Power Analysis For T Tests
Power analysis helps plan a t test before data collection starts. It connects effect size, sample size, alpha, and power. These values guide study design. A higher power means a better chance of detecting a real effect. Many studies use 80 percent power as a planning target. Stronger evidence often needs 90 percent power.
Why Power Matters
A t test can compare one mean, paired differences, or two independent means. Each case uses a slightly different standard error. The goal is the same. You estimate whether the planned sample can detect the expected effect. Low power can waste time. It may miss meaningful changes. Very high power can require more resources than needed.
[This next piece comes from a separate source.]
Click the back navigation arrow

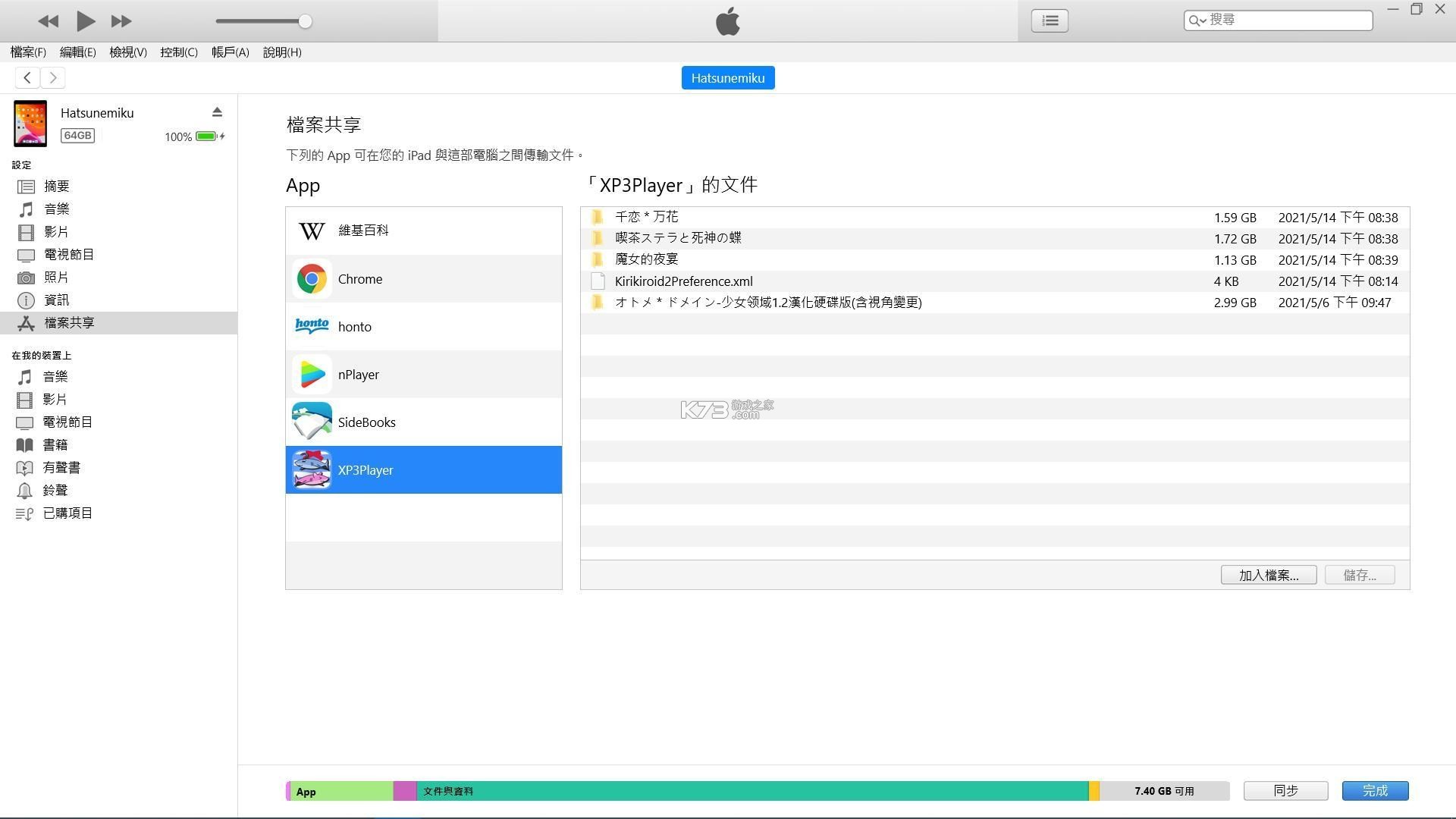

This calculator helps balance those choices.
Choosing Inputs
Start with the smallest effect that matters in practice. Enter Cohen’s d directly, or enter a mean difference and standard deviation. The tool can derive the effect size. Select a one sided test only when the research question has a justified direction. Choose a two sided test when effects in either direction matter. Enter alpha carefully. A common value is 0.05, but stricter work may use 0.01.
Interpreting Results
The calculated power is an estimate. It uses practical approximations for critical values and distribution tails. The result should support planning, not replace statistical judgment. Check assumptions before trusting any number. T tests assume independent observations, suitable measurement scales, and roughly normal errors. Two sample tests also assume a reasonable pooled standard deviation when Cohen’s d is used.
Better Study Planning
Use several scenarios. Try optimistic, expected, and conservative effect sizes. Compare one sided and two sided settings when relevant. Review the required sample size against budget, time, and recruitment limits. If the required sample is impossible, reconsider the design. Better measurement, paired sampling, or a clearer endpoint may improve power. A transparent power analysis makes reports stronger. It shows that sample decisions were planned, not guessed.
Document every assumption. Note the chosen alpha, expected direction, allocation ratio, and target power. Also explain the source of the effect size. It may come from pilot data, prior studies, or a minimum important difference. Clear notes make later review much easier for reviewers and collaborators.